Recorded data START

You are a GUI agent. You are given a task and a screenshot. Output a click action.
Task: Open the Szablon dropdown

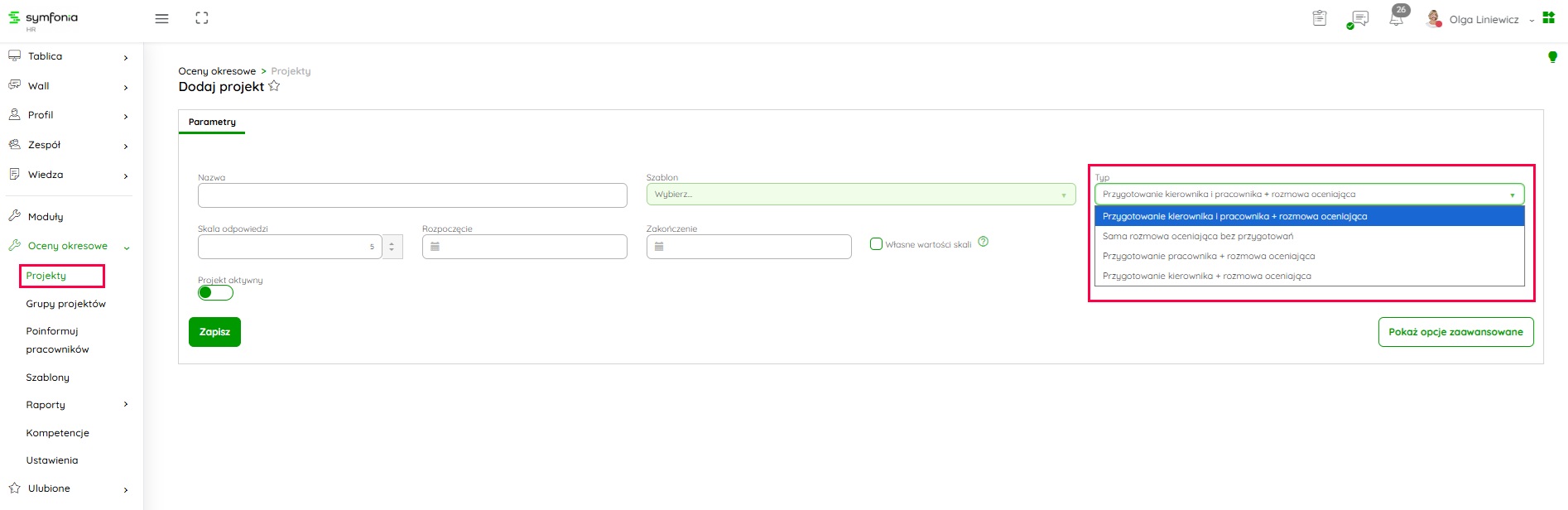pos(860,195)
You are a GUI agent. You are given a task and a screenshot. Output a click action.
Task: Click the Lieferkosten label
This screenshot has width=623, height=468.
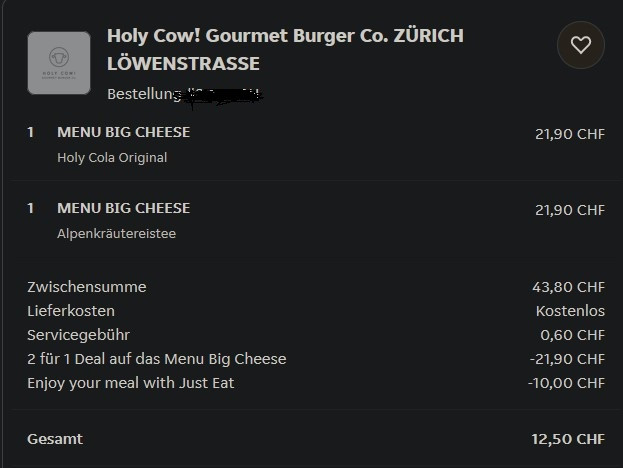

Recorded data END

*Task goal*: Return only the lines that start at the line containing "Task: Open the Szablon dropdown" and finish at the last line of the entries, exactly as written and without pictures.

*Task answer*:
Task: Open the Szablon dropdown

pos(860,195)
You are a GUI agent. You are given a task and a screenshot. Output a click action.
Task: Click the Lieferkosten label
This screenshot has width=623, height=468.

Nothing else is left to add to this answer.